The 150-capacity basement club – established 40 years ago by local promoter Adrian Hopkins and now managed by his son, Tim – is to be turned into a retail space, landlord St Michael’s and All Saints’ Charities announced earlier this week.
In addition to Foals, Glass Animals et al., the Cellar has hosted early-career shows by Mumford & Sons, The xx, Young Knives, Stornoway, Diplo and Friendly Fires, and is recognised as a “pivotal venue in the development of Oxford’s musical history”, according to the petition, which is already close to its 10,000-signature target.

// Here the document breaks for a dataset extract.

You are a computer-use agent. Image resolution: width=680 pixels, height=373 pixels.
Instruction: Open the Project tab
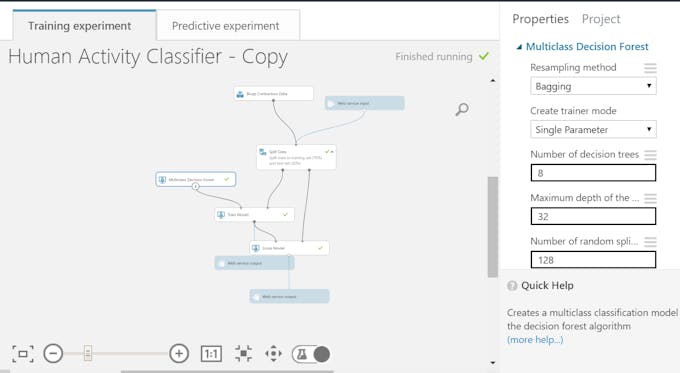pos(601,19)
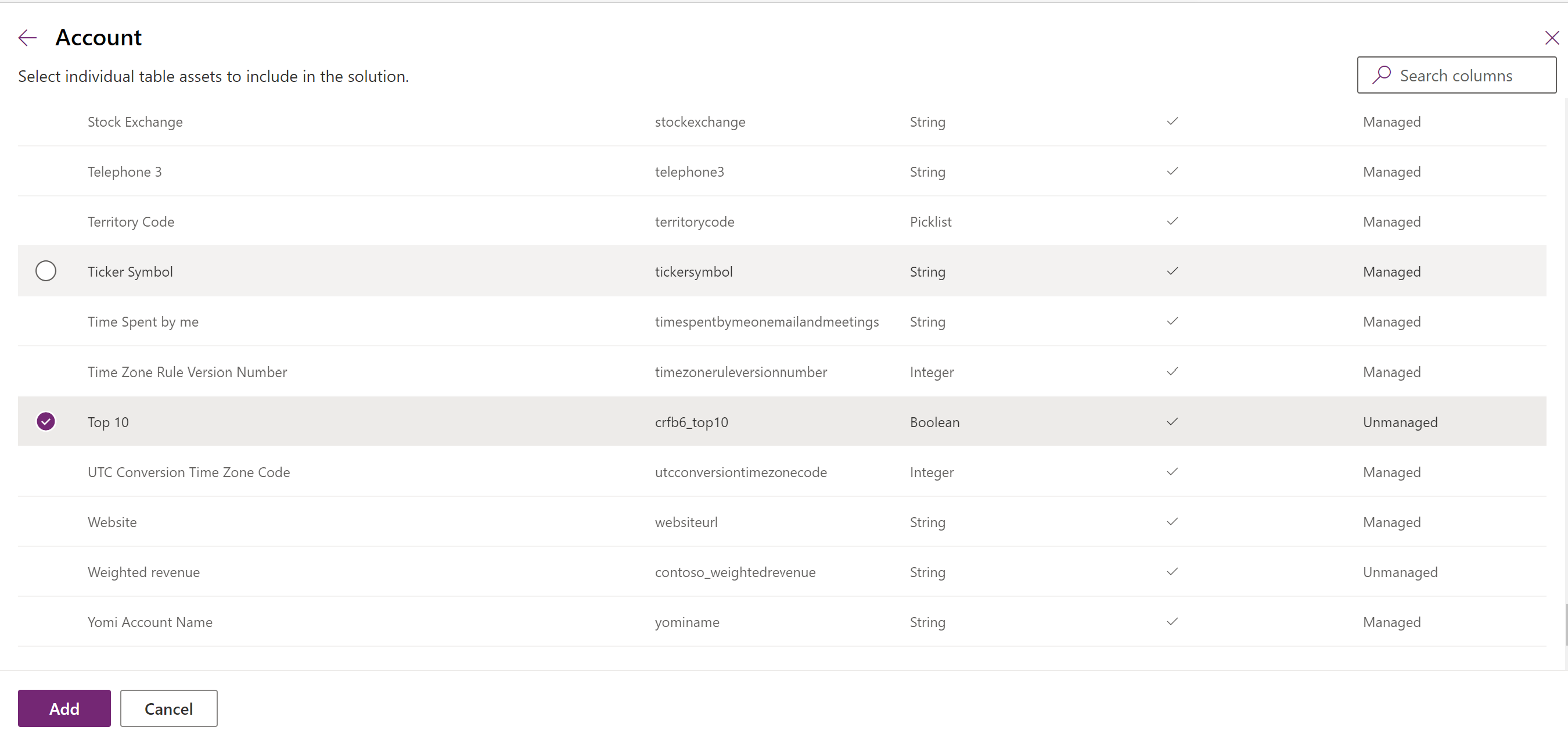
Task: Click the search columns magnifier icon
Action: pos(1381,75)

Tim Hopkins comments: “It is devastating news, not just for the Cellar team, but for the Oxford music scene as a whole. The loss of an important cultural asset such as the Cellar is a matter of concern for everyone – not just the music fans and musicians of Oxford. It should be of concern to anyone who cares about jobs, the night-time economy, local creativity and the social community of the city. We appreciate the pressures that may be felt by St Michael’s and All Saints’ Charities, but the aims of the charity are not furthered by losing such a vital local space.
“It’s quite clear that the people of Oxford want the Cellar to stay”
“We would welcome the opportunity to work with St Michael’s and All Saints’ to look at an alternative way to increase their income, if this is their aim, but we have yet to be consulted on this. Working together could led to economic benefits for the charity, and we urge the trustees to pause and consider the wider benefits that a cultural space such as the Cellar brings to the local community.”
Mark Davyd of Music Venue Trust says allowing the conversion of the venue to a shop would be contrary to Oxford City Council’s culture strategy. “We urge St Michaels and All Saints to withdraw their application and work with the Cellar to develop a proposal that protects this important venue,” he comments. “Oxford City Council have a very clear cultural strategy, and converting a fantastic cultural asset like the Cellar into a retail space quite obviously flies in the face of that, as well as the needs of local people.
“It’s quite clear that the people of Oxford want the Cellar to stay, and we hope the charity will recognise this and reconsider their plans.”
IQ revealed earlier this month that publicly funded arts body Arts Council England has allocated just 0.06% of its total funding to popular music venues in its 2018–22 grants.